The recent good fortune for the accused child-murderers known as The West Memphis 3—freed from prison last August after 17 years—proved to be ill fortune for Joe Berlinger and Bruce Sinofsky’s Paradise Lost 3: Purgatory, which was completed before Damien Echols, Jessie Misskelley, and Jason Baldwin were freed. Berlinger and Sinofsky have hurriedly prepped an epilogue, which has been tacked onto the version of the documentary debuting on HBO tonight. But as I suspected when I saw Paradise Lost 3 at the Toronto International Film Festival back in September, the epilogue isn’t wholly satisfactory. Really, there was no way it could’ve been, given the story that Purgatory tells.

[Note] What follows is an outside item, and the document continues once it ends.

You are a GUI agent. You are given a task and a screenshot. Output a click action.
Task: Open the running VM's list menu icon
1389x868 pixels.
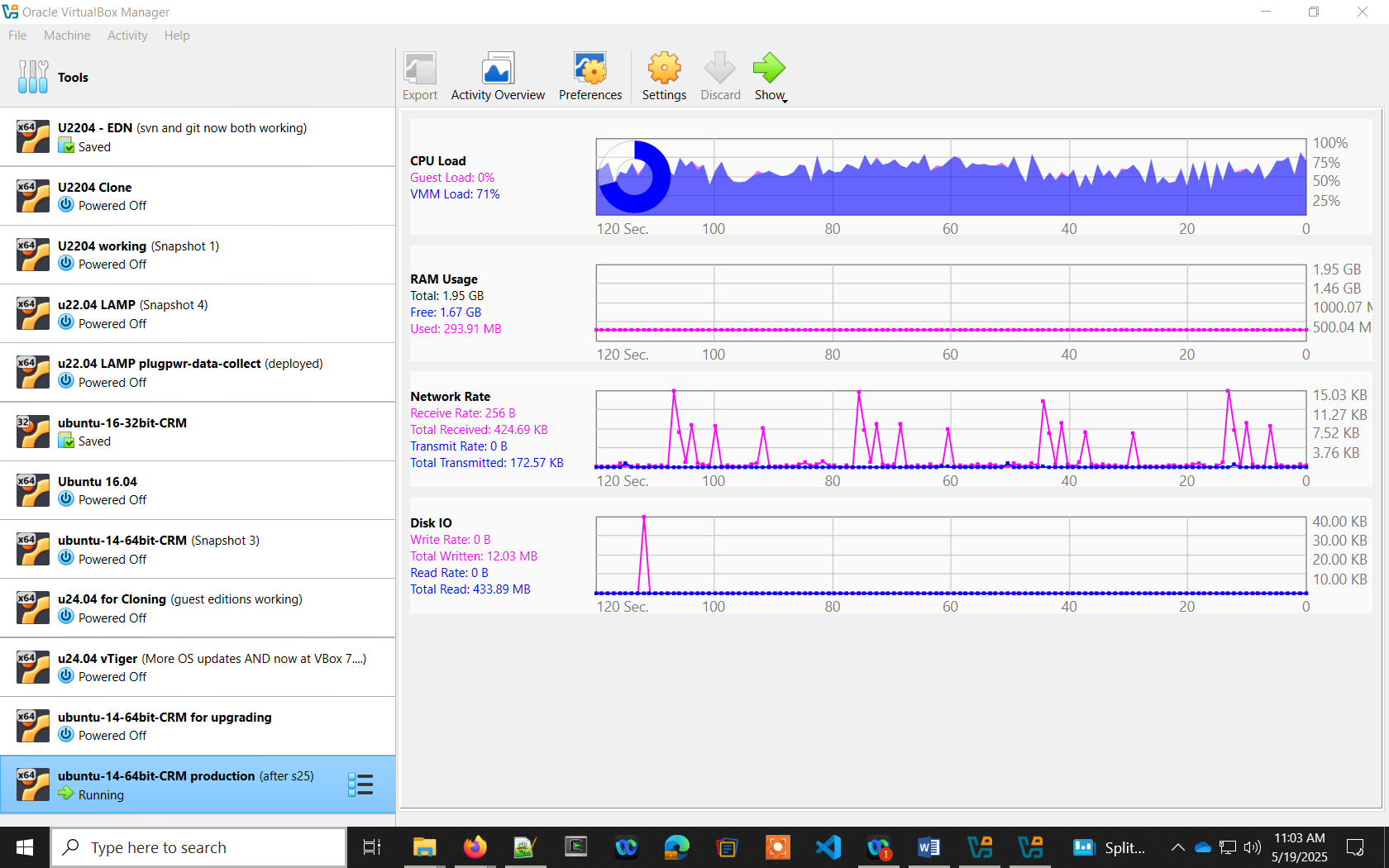[360, 785]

Don’t get me wrong. Paradise Lost 3 is a gripping film—much moreso than Paradise Lost 2: Revelation, which got mired in self-congratulatory footage of the “Free The WM3” movement, and in some morally dicey guilt-shifting. But ever since the first film, Berlinger and Sinofsky have moved more to advocacy mode when it comes to this case, which makes Purgatory more of a direct call for justice, combined with an expression of frustration with the slow-drip appeals process. Given the new developments, this approach feels incongruous with the outcome. The final version of the movie even refers to upcoming hearings in “December 2011” and to what those hearings will mean to the The WM3’s possibility of getting release, which are strange details to preserve, given how they were rendered irrelevant by what happened in August.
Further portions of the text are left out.